During an interview with RN2 on 05/08/2024 at 11:24 AM, she stated she remembered P1 had Covid while in the facility and was isolated to his/her room. She further stated the facility tried to schedule same sex staff to stay with patients on increased supervision levels, but it was not always possible. She stated she did not remember any allegations made by P1 or P2 while they were hospitalized in the facility. She stated she had abuse training annually, and if an abuse allegation was made, she would notify the Unit Manager and House Supervisor, separate the staff member from the patient, then complete an incident report and call the patient's guardian.
During an interview with PHYS1 on 05/09/2024, he stated he took care of P1 and P2 while they were hospitalized, but he did not remember them making any accusations while they were in the facility.

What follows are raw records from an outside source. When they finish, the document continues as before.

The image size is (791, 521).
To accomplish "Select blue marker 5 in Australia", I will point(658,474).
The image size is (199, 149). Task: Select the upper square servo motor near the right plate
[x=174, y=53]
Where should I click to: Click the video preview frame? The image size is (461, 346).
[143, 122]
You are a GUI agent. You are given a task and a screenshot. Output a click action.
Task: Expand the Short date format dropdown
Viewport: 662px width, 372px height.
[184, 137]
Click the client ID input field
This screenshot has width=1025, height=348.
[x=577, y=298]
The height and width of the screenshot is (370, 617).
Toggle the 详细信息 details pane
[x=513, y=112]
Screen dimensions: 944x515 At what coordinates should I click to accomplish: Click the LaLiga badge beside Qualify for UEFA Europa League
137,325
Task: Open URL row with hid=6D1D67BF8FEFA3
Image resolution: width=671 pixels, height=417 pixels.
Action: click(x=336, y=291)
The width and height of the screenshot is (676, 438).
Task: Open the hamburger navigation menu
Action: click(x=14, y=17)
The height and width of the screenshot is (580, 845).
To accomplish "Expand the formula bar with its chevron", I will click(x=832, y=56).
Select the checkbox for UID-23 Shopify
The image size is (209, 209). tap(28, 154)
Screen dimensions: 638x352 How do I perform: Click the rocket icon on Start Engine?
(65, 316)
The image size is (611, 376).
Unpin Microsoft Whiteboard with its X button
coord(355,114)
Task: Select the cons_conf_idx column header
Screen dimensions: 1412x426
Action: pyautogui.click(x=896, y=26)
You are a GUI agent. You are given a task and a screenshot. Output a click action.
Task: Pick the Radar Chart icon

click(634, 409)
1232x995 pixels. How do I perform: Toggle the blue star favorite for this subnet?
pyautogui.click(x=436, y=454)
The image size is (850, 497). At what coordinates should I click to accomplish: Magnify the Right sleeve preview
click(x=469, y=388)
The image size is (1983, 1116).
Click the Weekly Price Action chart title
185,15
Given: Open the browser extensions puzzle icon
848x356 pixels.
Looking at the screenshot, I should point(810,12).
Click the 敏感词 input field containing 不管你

During an interview with Licensed Professional Clinical Counselor (LPCC) 2 on 05/09/2024 at 12:32 PM, she stated she currently worked with P1 on an outpatient basis at the facility since 04/16/2024. She further stated P1 "brought up" the allegation against MHT1 during his/her outpatient stay and expressed concern over the possibility of seeing MHT1 while in the facility. She stated P1 had told her MHT1 had sexually assaulted him/her while being an inpatient, but he/she did not offer specifics. Additionally, she stated it was her opinion P1 had been questioned by multiple people regarding the allegation and would respond negatively in treatment if he/she was questioned by this State Survey Agency Surveyor.
During an interview with the Chief Operating Officer (CEO) on 05/15/2024 at 10:26 AM, he stated his expectation was for staff to follow the facility's policies.